クライスと別れたあと、俺は自分の部屋に入る。中にはメイルが居た。俺のベッドに腰掛けている。
「おはよう、メイル。どうかしたのか?」
俺が声をかけるとメイルはすぐに立ち上がった。別に座っててもいいのに。
「お、おはようですよ。朝来たら出かけたようだったので待たせてもらいましたよ」
「あぁ、ちょっと早く目が覚めたから散歩にな。何か用だったか?」
「昨日、魔力をかなり使ったと思うので体調を聞こうと思っていたのですよ」
そう言えばそうだったな。特に何の不調もなくて忘れてた。
「問題ないぜ、朝も一発撃ってみたけど大丈夫だったしな。魔力って放っとけば回復するんだな」
「そうですよ。もしそれでも不十分だったら私の魔力を分けようと思っていたのですよ」
「へえ、そんなこともできるのか。どうやるんだ?」
「魔法石を持っている人同士が体を触れることで補充することができますよ。実際にやってみますよ」
メイルは杖を持ったまま、俺の手に触れる。
「目を閉じて楽にしていて下さいよ」
そう言われ、俺は目を閉じる。メイルに触れられている部分が温かい。そして、その温かさが徐々に体を覆うように広がっていく。心地よい。
「終わりましたよ」
メイルが終わりを告げ、俺はゆっくりと目を開ける。
「なんだかさっきより楽になった気がするぜ」
「もう、何が『問題ないぜ』ですか。結構魔力減ってましたよ」
俺は笑って誤魔化す。
「でも変ですよ。一晩経てばもう少し魔力が戻っているはずですよ」
メイルは首を傾げているが、俺にはよくわからない、俺の体は燃費が悪いんだろうか。
「なあ、俺も魔力の補充やってみていいか?」
「え?ええ、まぁいいですよ」
俺はせっかくなのでやってみることにした。覚えておけば何か役に立つかもしれない。
「私の体に触れて、魔法を放つ時のように手から魔力が流れていく感覚でやってみてくださいよ」
「触れるのはどこでもいいのか?」
メイルは頷き、瞳を閉じる。まぁ、無難に手にしておくか。
「じゃあ触るぞ、メイル」
「は、はい。いいですよ…」
俺がメイルの手に触れるとピクリと震えた。どこを触るか言ってからにすればよかっただろうか。
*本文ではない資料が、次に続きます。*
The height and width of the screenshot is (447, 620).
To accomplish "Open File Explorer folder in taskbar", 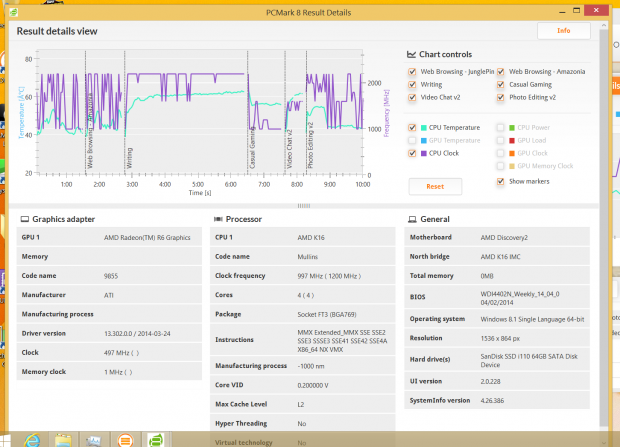I will (62, 438).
俺はメイルの手に自分の手を重ねる。触れている部分が熱い。いつもより自分の手が熱く感じるのは緊張しているからだろうか。俺は自分の手から、魔力をメイルに注ぐようにイメージする。
「っ…!」
「わ、悪い。痛かったか?」
メイルが小さく声を出し、体を震わせたので俺は声をかける。
「い、いえ。人にされるのは初めてだったので、驚いただけですよ」
俺がメイルにしてもらった時は変わった感覚もなかったが、やはり俺が魔力のコントロールが下手だからだろうか。そして俺はもう少しゆっくりと流れるように意識してみる。
「どうだ?」
「ええ、なんだか…気持ち…良いですよ。ワタルの魔力がゆっくりと私の中に入ってくるのがわかりますよ…」
良かった。上手くいっているようだ。
「じゃあこのへんで…」
俺が手を離そうとするとメイルに止められた。
「もう少し…もう少しこのままで…」
おいおい、さっき補充してもらった意味がなくなるんだが。メイルは蕩けたように俺の魔力を受け入れている。俺がどうしようか考えていると
扉をノックする音が聞こえ、メイルは我に返ったように俺の手を放す。
「朝食が出来て…、どうかしたのか?」
向い合って座っている俺達を見て、クライスが不思議そうな声を出す。
「な、なんでもないですよ、ね、ワタル?」
「ん、あ、あぁそうだな」
メイルに聞かれて同意した俺だが、不自然だったかもしれない。クライスは訝しげな顔をしていたがそれ以上は聞かなかった。そして俺達は三人で食堂へ向かう。俺はメイルと並んで歩いていたが、なんとなく照れくさくて黙って歩く。先程までメイルに触れていた手には、まだ温かさが残っていた。